Нужны еда, топливо, одежда,
даже туалетная бумага и зубная паста.
Так мы и делаем,
а затем, когда отплываем,
используем это
до последней капли топлива
и последнего куска хлеба.
Никакой опыт в жизни
не смог бы дать мне лучшего понимания
значения слова «ограниченный».
То, что у нас там есть с собой, — это всё.
Большего нет.
И никогда в своей жизни я не ощущала
острее значение слова «ограниченный»,
как я ощущала его на борту, в сравнении
с чем угодно, кроме мореплавания,
пока я не сошла с лодки на финише,
побив тот рекорд.
(Аплодисменты)
Внезапно меня озарило.
Наша мировая экономика
ничем от этого не отличается.
Она полностью зависит
от исчерпаемых ресурсов,
которые мы получили лишь раз
за всю историю человечества.
Это было похоже на нечто,
чего не ожидаешь увидеть,
и было только два варианта:
либо я отложу это в сторону
и узнаю об этом побольше,
либо не стану обращать внимания
и продолжу заниматься делом
своей мечты — плаванием вокруг света.
Я выбрала первый вариант.
Я занялась этим вопросом
и начала новое путешествие-обучение,
разговаривая с директорами,
экспертами, учёными, экономистами,
пытаясь понять, как устроена
наша мировая экономика.
Моё любопытство привело меня
в некоторые удивительные места.
Это фото сделано в топке
угольной электростанции.
Меня поразил уголь, такой необходимый
для мировых энергетических потребностей,
но также такой близкий моей семье.

++++

### [Задания и упражнения]
a – Замените «экономистами» на «инженерами» во фрагменте исходного текста, начиная с «Я выбрала первый» и заканчивая «близкий моей семье.». Приведите получившийся фрагмент.
b – С кем разговаривала рассказчица во время своего путешествия-обучения, согласно исходному тексту?
c – Кратко перескажите отрывок исходного текста, начиная с «Внезапно меня озарило» и заканчивая «за всю историю человечества».

### [Предоставленные данные]
++++

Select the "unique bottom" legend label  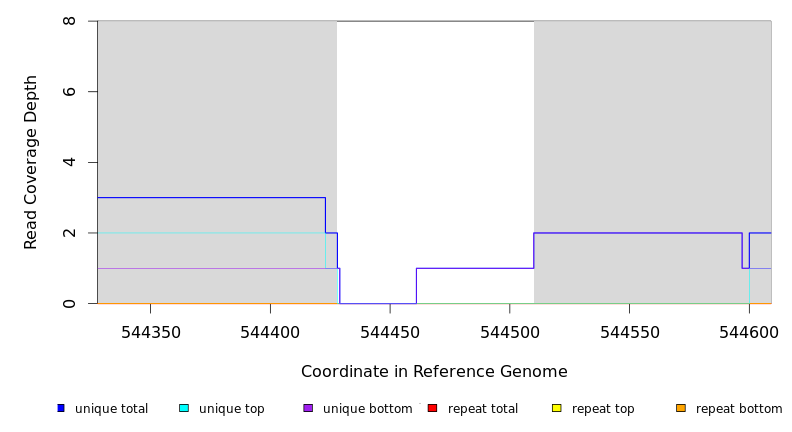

++++

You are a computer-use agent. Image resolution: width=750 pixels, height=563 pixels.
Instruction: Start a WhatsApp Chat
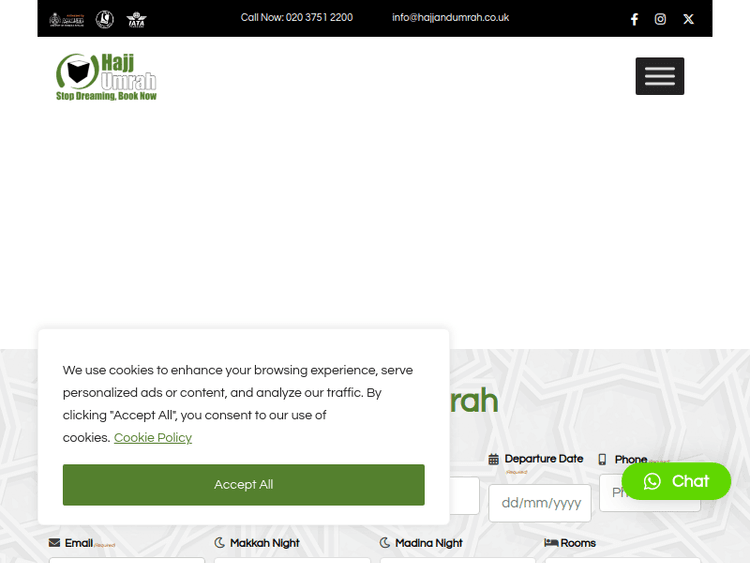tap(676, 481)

++++

### [Решения заданий]
a –
Я выбрала первый вариант.
Я занялась этим вопросом
и начала новое путешествие-обучение,
разговаривая с директорами,
экспертами, учёными, инженерами,
пытаясь понять, как устроена
наша мировая экономика.
Моё любопытство привело меня
в некоторые удивительные места.
Это фото сделано в топке
угольной электростанции.
Меня поразил уголь, такой необходимый
для мировых энергетических потребностей,
но также такой близкий моей семье.

b – С директорами, экспертами, учёными и экономистами.

c – Рассказчицу вдруг осенило, что мировая экономика устроена так же, как жизнь на лодке. Она полностью зависит от исчерпаемых ресурсов, которые человечество получило лишь однажды.